In 1971, Landman joined Beaver College as an assistant professor of anthropology. In 1973, she received the Christian R. and Mary F. Lindback Award for Distinguished Teaching. Her career in administration began in 1976 when she was promoted to dean of students. In 1980, she became vice president of student affairs. She first served as acting president in 1982 and again after her successor's brief tenure.

In May 1985, Landman was appointed acting president following the resignation of Bruce Wilson. She was later named the 18th president of Beaver College, becoming the institution's first female president. Landman served in the role for 19 years, retiring in 2004. Her presidency marked a period of growth for the institution. She doubled student enrollment to over 3,000, increased the endowment from $267,000 to $26 million, and oversaw the construction of seven new buildings. In 1992, Landman was named a Distinguished Daughter of Pennsylvania, and the Pennsylvania chapter of the American Council on Education (ACE) created an award in her name to honor leaders in women's education. She strengthened the liberal arts program, expanded international study programs, and worked to diversify the student body. Key moments during her leadership include navigating an eight-month maintenance staff strike in 1993 and initiating the institution's name change from Beaver College to Arcadia University in 2001. In 2003, she received a lifetime achievement award from the Pennsylvania Council on International Education.

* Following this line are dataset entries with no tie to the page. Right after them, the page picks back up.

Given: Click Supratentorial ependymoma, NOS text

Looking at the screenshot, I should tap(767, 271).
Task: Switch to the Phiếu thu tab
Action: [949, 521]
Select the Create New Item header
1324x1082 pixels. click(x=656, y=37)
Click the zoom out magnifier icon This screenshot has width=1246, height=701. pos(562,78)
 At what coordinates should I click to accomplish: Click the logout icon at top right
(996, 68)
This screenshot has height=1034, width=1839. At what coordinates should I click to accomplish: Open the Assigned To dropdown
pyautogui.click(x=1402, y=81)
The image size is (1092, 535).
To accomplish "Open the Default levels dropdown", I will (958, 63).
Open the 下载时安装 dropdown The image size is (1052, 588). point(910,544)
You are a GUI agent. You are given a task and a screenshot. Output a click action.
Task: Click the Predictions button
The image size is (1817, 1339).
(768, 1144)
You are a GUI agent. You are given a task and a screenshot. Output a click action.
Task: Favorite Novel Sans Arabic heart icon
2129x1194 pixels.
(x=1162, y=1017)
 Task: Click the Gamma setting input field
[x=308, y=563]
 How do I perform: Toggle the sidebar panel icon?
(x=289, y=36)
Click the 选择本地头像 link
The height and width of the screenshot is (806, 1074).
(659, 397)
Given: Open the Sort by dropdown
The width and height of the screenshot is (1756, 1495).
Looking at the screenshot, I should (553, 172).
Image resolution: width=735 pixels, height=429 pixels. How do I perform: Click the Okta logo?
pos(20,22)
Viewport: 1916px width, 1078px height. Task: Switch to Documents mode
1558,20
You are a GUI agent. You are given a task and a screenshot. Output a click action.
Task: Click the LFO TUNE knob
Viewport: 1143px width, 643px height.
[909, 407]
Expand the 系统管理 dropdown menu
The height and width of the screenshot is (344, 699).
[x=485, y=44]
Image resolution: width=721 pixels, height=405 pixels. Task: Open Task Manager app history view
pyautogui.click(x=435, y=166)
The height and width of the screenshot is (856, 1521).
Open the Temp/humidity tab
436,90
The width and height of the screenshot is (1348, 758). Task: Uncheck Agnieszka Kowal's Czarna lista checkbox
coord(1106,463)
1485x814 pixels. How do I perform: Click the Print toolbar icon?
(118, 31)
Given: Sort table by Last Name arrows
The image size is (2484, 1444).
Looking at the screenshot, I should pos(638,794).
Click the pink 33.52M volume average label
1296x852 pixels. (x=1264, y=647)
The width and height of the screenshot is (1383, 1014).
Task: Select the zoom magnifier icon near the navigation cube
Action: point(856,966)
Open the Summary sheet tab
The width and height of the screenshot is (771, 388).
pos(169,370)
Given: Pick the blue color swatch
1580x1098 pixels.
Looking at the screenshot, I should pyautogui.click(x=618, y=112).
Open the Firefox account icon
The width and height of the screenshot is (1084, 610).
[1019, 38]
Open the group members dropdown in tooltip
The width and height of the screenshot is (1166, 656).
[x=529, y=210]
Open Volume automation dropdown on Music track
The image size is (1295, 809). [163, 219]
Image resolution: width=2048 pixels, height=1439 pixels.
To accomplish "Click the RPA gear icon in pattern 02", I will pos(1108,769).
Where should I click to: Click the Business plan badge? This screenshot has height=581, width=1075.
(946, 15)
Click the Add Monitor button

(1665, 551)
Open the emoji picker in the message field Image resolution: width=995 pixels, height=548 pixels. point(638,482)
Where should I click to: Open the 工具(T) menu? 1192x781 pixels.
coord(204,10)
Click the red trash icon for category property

Landman served as chair of the board of directors for the Association of American Colleges and held board presidencies for the Commission for Independent Colleges and Universities and the Association of Presbyterian Colleges and Universities. Her board memberships also included ACE, the National Association of Independent Colleges and Universities, Abington Memorial Hospital, and Wilson College. Landman was a member of the Philadelphia Alliance for Teaching Humanities in Schools, the ACE Pennsylvania State Planning Council, and the Metropolitan Collegiate Center of Germantown.

Landman contributed an autobiographical essay, "Nurturing Chance: An Accidental Life," to the 1996 book Against the Tide: Career Paths of Women Leaders in American and British Higher Education.

Upon her retirement in 2004, she was succeeded as president by Jerry M. Greiner. In recognition of her service, Arcadia University named its library in her honor, awarded her an honorary doctorate of education, and created the Bette Landman Award for students. In 2009, she was inducted into Arcadia's Athletics Hall of Fame.

== Death ==
Landman died at Jefferson Abington Hospital on October 16, 2025, at the age of 88.